Un llanto que había contenido porque no tenía donde soltarlo. Ahora, en un lugar extraño pero cálido, se sintió seguro para dejarlo salir. Esa noche, por primera vez en días, durmió en una cama con almohada y cobijas, con el aire cálido del aircondicionador envolviéndolo. Durmió aferrando la esquina de la sábana como si sostuviera una promesa de no volver a la calle.
Mientras Valeria estaba en su estudio con la bolsa Gucci limpia frente a ella, sacó la billetera, abrió un compartimento y extrajo la foto de Raúl. La miró un largo rato. No he terminado de ser madre, Raúl, susurró. Tú te fuiste, pero quizás Dios envió a alguien para salvarme. Miró hacia la habitación de Santiago. En el silencio nació algo nuevo. No un sonido, no un movimiento, sino un sentimiento, amor.
La mañana, en la casa majestuosa aparecía un sueño. La luz del sol atravesaba los ventanales, iluminando el mármol blanco y los sofás impecables. En la cocina, el sonido de la tostadora y la cafetera llenaba el aire. El aroma a mantequilla y leche fresca envolvía todo. Santiago abrió los ojos lentamente.
No era una lona rota ni un suelo frío. Estaba en una cama de verdad, abrigado, sin temblar, pero una sensación extraña persistía en su pecho. Se sentó con cuidado, temiendo molestar. Caminó despacio fuera de la habitación, observando a su alrededor. La casa era demasiado grande, las paredes blancas, todo en orden, intacto. No solo era lujosa, era solitaria.
Al final del pasillo, una empleada lo vio y sonrió. ¿Quieres desayunar, pequeño? La señora Valeria te espera en el comedor. Santiago asintió. siguió a la empleada hasta una mesa larga, más adecuada para juntas que para comidas familiares. Al fondo, Valeria, con el cabello recogido y una camisa blanca, leía el periódico con una taza de café.
Al verlo, cerró el diario. “Buenos días”, dijo brevemente. “Buenos días, señora”, respondió Santiago en voz baja. “¿Dormiste bien?” “Sí, gracias. De ahora en adelante puedes comer aquí, dormir en esa habitación. Si necesitas algo, díselo a María o a mí directamente. Santiago se sentó frente a él un plato con arroz, huevo revuelto y jugo de naranja.

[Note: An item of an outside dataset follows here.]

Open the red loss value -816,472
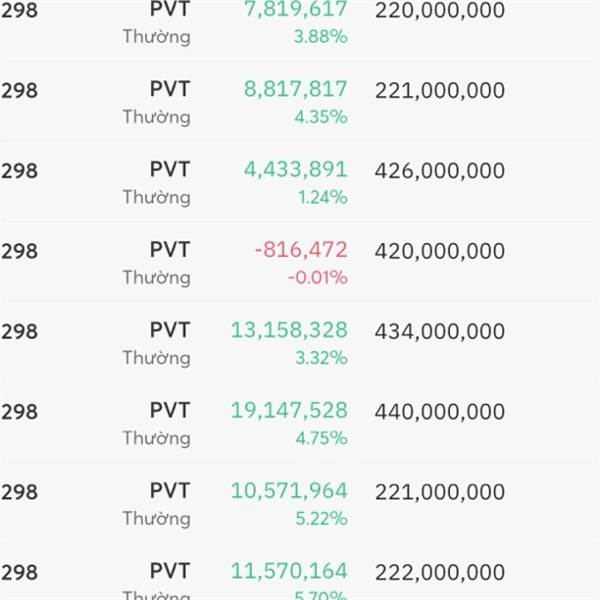Viewport: 600px width, 600px height. tap(300, 250)
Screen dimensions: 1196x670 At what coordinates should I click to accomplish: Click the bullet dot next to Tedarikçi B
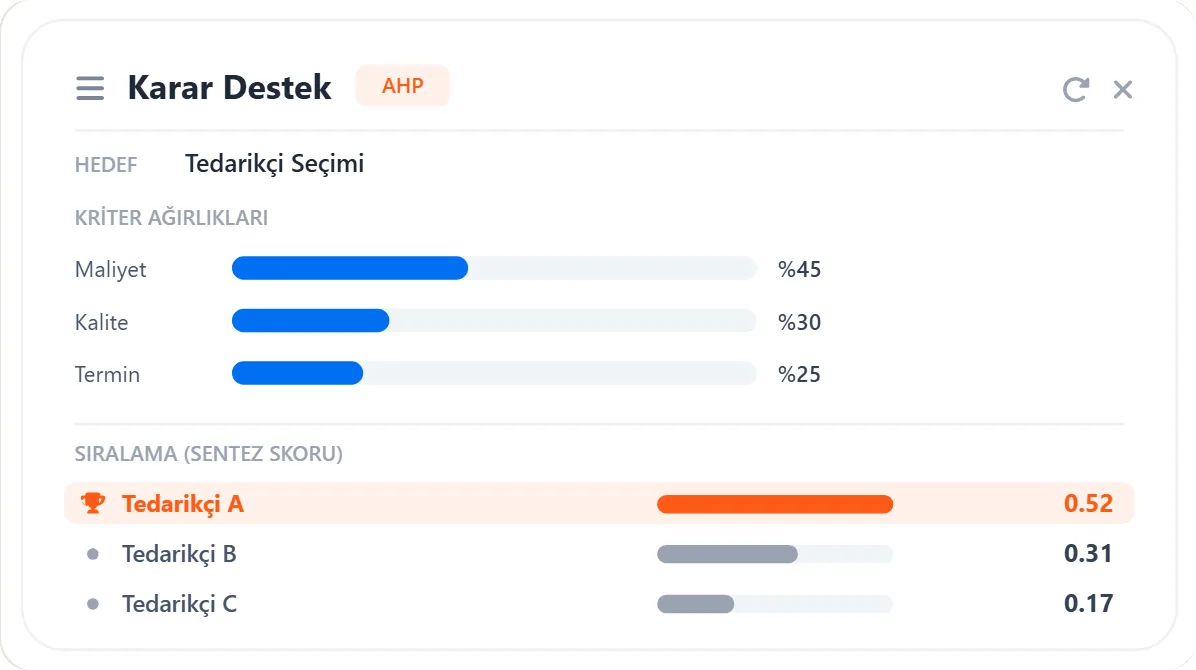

Comió despacio, pero en su interior aún sentía que era un invitado que podían echar en cualquier momento. Tras el desayuno, Valeria lo llevó al salón. ¿Sabes leer y escribir? Sí, un poco. Valeria hizo una pausa. Si quieres, puedo inscribirte en una buena escuela, pero debes estudiar en serio. Santiago la miró.
Si quiero, señora. Bien, pero hay una condición. Debes creer que mereces una vida mejor. Santiago no respondió, pero una pequeña chispa de determinación creció en su interior. Pasaron los días y Santiago comenzó a adaptarse. Aprendió a usar jabón líquido, cubiertos y hablar con respeto a los adultos. Aunque su cuerpo se acostumbraba, su corazón no.
A menudo se paraba frente a la ventana mirando la calle, extrañando el ruido, los pasos apresurados y el bullicio del mercado que antes era su hogar. Valeria lo notaba, pero no lo presionaba. Lo observaba en silencio. Una tarde lo llevó a caminar por el jardín trasero. El viento suave y el canto de los pájaros eran el fondo. Se sentaron en una banca de madera.
Santiago miró el césped y sin que se lo pidieran, comenzó a contar. Vivía con mi mamá detrás del mercado. Nuestra casa era de madera, pero ella decía que una casa pequeña no importaba mientras estuviéramos juntos. Valeria escuchaba en silencio. Cuando se enfermó, pedí ayuda a los vecinos, pero nadie quiso. Cuando murió, no pude abrazarla.